Here’s a quick look:

  • Masters
    • Eccentricities of a Blonde-Haired Girl is directed by Manoel de Oliveira, who celebrates his 101st birthday this year. It tells the tale of Macario’s obsession with the enticing blond he spies from his window. Little does he know that she will end up stealing much more than his heart.
    • Les Herbes Folles, by Alain Resnais, is a romantic adventure based around the simple act of losing a wallet.
    • Air Doll, directed by Hirokazu Kore-eda, is the compelling tale of a blow-up doll that becomes a real person and abandons her status of mere sex object comes to life with the superb performance of Korean actress Bae Doo-na.
  • Visions
    • Face by Tsai Ming-liang portrays a special homage to the Nouvelle Vague and the Louvre, which co-produced the film and hosted its shooting.
    • Independencia, directed by Raya Martin, mimics early silent films, and creates a lush metaphor that plays with cinematic illusions and the cultural and mythical history of the Philippines.
    • Irène, by Alain Cavalier, turns the director’s personal grief of becoming a widower into a first-person subjective documentary that focuses on his diary entries.
    • Karaoke, a film by Chris Chong Chan Fui, juxtaposes a young man’s idealism with the reality of a changing Malaysia through karaoke videos.
    • Nymph, by director Pen-Ek Ratanaruang, is a haunting supernatural love affair set in a mysterious forest between a nymph and a couple who have drifted apart.
    • To Die Like a Man, directed by João Pedro Rodrigues.
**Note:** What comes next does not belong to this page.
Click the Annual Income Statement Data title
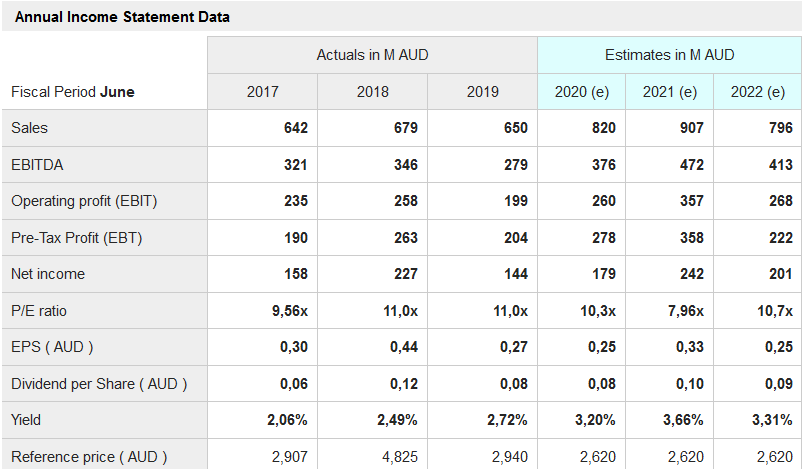 (x=122, y=17)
In order to forgive and be forgiven for the slights endured over a long life as a transsexual club performer, Tonia devolves her body back into a male form and seeks reconciliation with her estranged son.
  • Vanguard
    • Fish Tank. Andrea Arnold’s film is a follow-up to Red Road and is a taboo-breaking love story about a violent teenaged girl transformed by desire for her mother’s new boyfriend.
  • Discovery
    • Adrian Biniez’s Gigante follows security guard Jara falling in love as he supervises staff through the closed-circuit cameras at a supermarket. First voyeur, then guardian angel, he protects and pursues the cleaning woman who has unknowingly captured his heart.
    • The Happiest Girl in the World, directed by Radu Jude, is about family conflict that produces comedy in this story of a young girl who wins a car in a lottery and her scheming parents who insist on selling it.
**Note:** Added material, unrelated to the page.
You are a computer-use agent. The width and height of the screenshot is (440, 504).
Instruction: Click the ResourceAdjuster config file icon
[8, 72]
    • Kelin, by Ermek Tursunov, is a love story among the ragged steppes of ancient Kazakhstan that is told in beautiful and poetic images, as a young love struggles to survive in the face of uncontrollable external factors.
    • La Pivellina directed by Tizza Covi and Rainer Frimmel, is the story of a small abandoned girl sheltered by a circus woman in this tale of courage, loss and togetherness.
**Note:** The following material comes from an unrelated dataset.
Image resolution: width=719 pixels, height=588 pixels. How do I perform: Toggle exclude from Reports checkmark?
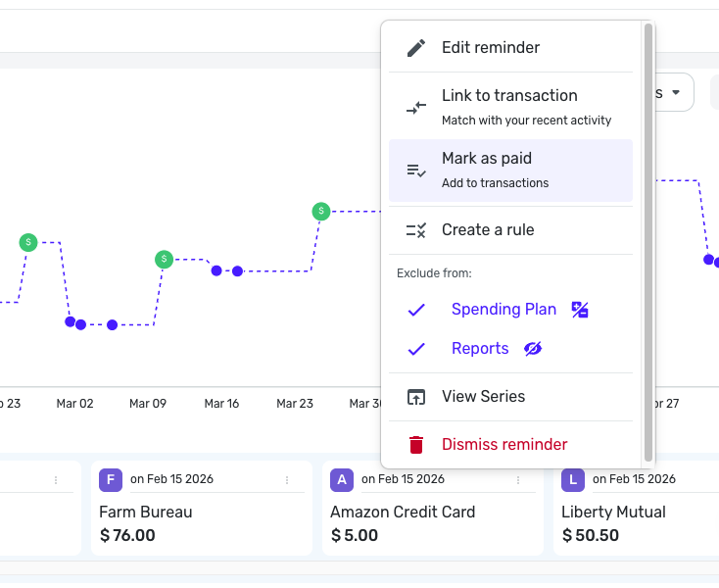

    • Samson and Delilah by Warwick Thornton, follows teenagers Samson and Delilah as they live in an isolated Aboriginal community in the Central Australian desert. Their outsider status draws them closer together and they come to depend on each other when tragedy strikes.
    • The concepts of real life and fiction, documentary and drama, are explored in Should I Really Do It by director Ismail Necmi, which follows the unbelievable life of Petra, a German woman living in Turkey.
  • Contemporary World Cinema
    • Eyes Wide Open, by Haim Tabakman, is a gay love story set in the heart of an ultra-Orthodox Jewish community in Jerusalem, where the belief that love conquers all results in societal pressures and threats of violence.
    • Huacho by Alejandro Fernandez Almendras, is a warm family saga which follows 24 hours in the life of a poverty-stricken provincial family in central Chile.
    • Like You Know It All is Hong Sang-soo’s delightfully comic exploration of the emotional and social geography of an art-house film director.
    • Lourdes directed by Jessica Hausner. In order to escape her isolation, wheelchair-bound Christine makes a life-changing journey to Lourdes, the iconic site of pilgrimage in the Pyrenees Mountains.
    • Men on the Bridge. Asli Özge directs the stories of three men working at the Bosphorus Bridge in Istanbul, in this mosaic depicting real persons exposing their lives and aspirations.
    • Police, Adjective by Corneliu Porumboiu, is a witty portrait of life in the small town of Vaslui.
    • The Time that Remains. Directed by Elia Suleiman, this semi-biographic film, divided into four historical episodes, portrays the daily life of Palestinians in 1948 who were considered a minority, even in their homeland.
    • The Wind Journeys by Ciro Guerra, follows Ignacio, a former traveling musician, who makes one final trip across the country following his wife’s death. He is joined by a teenaged fan, and together they explore the possibilities that life has in store for them.